The Bundesbank left interest rates unchanged at its council meeting yesterday, but cut banks' minimum reserve requirements to make them more competitive with European rivals.
Earlier in the day hopes had been raised that the German central bank might follow the lead set by the Swiss National Bank, which cut its discount rate by half a percentage point to 2.5 per cent. In the event, the Bundesbank kept its key rates unchanged, with the discount rate left at 4 per cent.

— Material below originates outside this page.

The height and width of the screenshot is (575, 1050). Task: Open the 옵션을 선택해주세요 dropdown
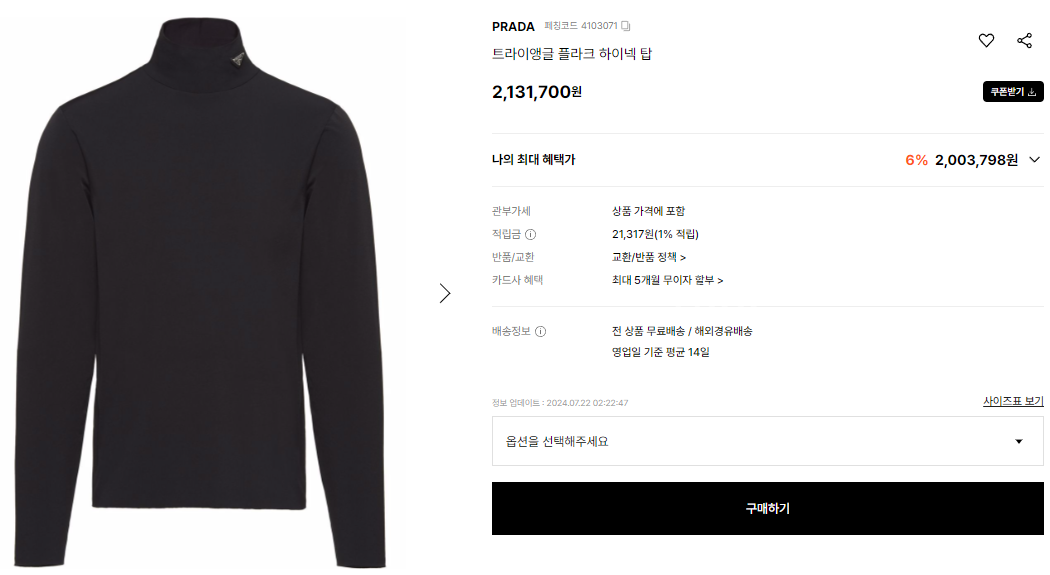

The Bundesbank cut minimum reserve requirements quite sharply. While the reserve ratio on time deposits was left unchanged at 2 per cent, it was cut from 5 to 2 per cent on sight deposits and from 2 to 1.5 per cent on savings deposits. However, banks will no longer be able to count cash balances against the reserve requirements.
The net effect of the changes, which come into effect on 1 August, is to reduce the reserve requirements by DM7bn. The Bundesbank will drain this boost to liquidity by operations in the repo market.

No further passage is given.